Direction » Reproduce the lines of the data exactly, beginning with the first line and continuing through the line that contains "Action: [x=25, y=83]".

Stored data »
+===+

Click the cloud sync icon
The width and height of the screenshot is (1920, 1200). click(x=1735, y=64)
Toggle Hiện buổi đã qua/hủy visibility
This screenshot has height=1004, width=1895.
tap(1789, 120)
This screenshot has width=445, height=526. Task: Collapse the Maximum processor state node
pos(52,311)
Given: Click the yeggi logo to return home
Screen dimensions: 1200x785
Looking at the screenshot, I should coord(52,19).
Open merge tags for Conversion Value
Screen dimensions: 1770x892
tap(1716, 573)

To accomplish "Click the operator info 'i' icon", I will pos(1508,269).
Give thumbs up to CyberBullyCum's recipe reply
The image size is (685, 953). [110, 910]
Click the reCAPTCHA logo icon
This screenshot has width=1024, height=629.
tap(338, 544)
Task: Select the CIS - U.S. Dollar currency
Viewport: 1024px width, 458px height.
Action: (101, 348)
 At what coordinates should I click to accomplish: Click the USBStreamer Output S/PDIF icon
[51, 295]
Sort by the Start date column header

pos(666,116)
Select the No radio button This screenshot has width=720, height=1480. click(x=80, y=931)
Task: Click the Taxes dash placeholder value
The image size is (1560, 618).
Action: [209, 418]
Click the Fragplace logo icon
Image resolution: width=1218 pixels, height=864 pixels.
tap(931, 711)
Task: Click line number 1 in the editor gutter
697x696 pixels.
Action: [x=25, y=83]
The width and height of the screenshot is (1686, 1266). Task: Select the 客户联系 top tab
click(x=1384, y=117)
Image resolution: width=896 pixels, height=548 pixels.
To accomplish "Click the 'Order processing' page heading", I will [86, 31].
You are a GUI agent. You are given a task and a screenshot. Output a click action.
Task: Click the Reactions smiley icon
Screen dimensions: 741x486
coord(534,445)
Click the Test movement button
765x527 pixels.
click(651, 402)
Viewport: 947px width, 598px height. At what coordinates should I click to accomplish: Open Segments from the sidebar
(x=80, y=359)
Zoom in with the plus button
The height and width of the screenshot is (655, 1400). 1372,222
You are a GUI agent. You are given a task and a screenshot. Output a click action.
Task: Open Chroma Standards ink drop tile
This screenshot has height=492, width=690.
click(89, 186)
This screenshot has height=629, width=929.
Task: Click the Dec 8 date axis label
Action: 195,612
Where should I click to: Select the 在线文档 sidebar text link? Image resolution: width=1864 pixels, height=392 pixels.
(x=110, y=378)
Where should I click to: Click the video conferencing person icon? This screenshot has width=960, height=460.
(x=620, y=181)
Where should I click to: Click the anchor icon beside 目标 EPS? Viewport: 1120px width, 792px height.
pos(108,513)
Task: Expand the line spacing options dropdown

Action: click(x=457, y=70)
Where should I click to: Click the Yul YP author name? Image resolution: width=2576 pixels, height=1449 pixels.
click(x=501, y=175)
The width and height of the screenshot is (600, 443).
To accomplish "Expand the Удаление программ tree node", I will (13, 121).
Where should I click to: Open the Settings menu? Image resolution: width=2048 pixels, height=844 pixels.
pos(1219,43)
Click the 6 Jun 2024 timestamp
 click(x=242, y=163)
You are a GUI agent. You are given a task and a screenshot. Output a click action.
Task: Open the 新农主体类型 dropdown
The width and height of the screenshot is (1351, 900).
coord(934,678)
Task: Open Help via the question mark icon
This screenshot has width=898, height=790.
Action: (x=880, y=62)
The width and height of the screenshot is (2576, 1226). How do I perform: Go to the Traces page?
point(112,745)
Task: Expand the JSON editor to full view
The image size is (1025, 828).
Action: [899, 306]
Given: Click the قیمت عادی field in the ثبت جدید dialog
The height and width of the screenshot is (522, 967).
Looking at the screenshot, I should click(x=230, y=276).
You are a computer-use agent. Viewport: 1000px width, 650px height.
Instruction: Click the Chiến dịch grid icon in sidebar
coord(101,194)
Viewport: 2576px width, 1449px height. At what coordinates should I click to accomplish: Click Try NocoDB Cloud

+===+

Result »
Click the cloud sync icon
The width and height of the screenshot is (1920, 1200). click(x=1735, y=64)
Toggle Hiện buổi đã qua/hủy visibility
This screenshot has height=1004, width=1895.
tap(1789, 120)
This screenshot has width=445, height=526. Task: Collapse the Maximum processor state node
pos(52,311)
Given: Click the yeggi logo to return home
Screen dimensions: 1200x785
Looking at the screenshot, I should coord(52,19).
Open merge tags for Conversion Value
Screen dimensions: 1770x892
tap(1716, 573)

To accomplish "Click the operator info 'i' icon", I will pos(1508,269).
Give thumbs up to CyberBullyCum's recipe reply
The image size is (685, 953). [110, 910]
Click the reCAPTCHA logo icon
This screenshot has width=1024, height=629.
tap(338, 544)
Task: Select the CIS - U.S. Dollar currency
Viewport: 1024px width, 458px height.
Action: (101, 348)
 At what coordinates should I click to accomplish: Click the USBStreamer Output S/PDIF icon
[51, 295]
Sort by the Start date column header

pos(666,116)
Select the No radio button This screenshot has width=720, height=1480. click(x=80, y=931)
Task: Click the Taxes dash placeholder value
The image size is (1560, 618).
Action: [209, 418]
Click the Fragplace logo icon
Image resolution: width=1218 pixels, height=864 pixels.
tap(931, 711)
Task: Click line number 1 in the editor gutter
697x696 pixels.
Action: [x=25, y=83]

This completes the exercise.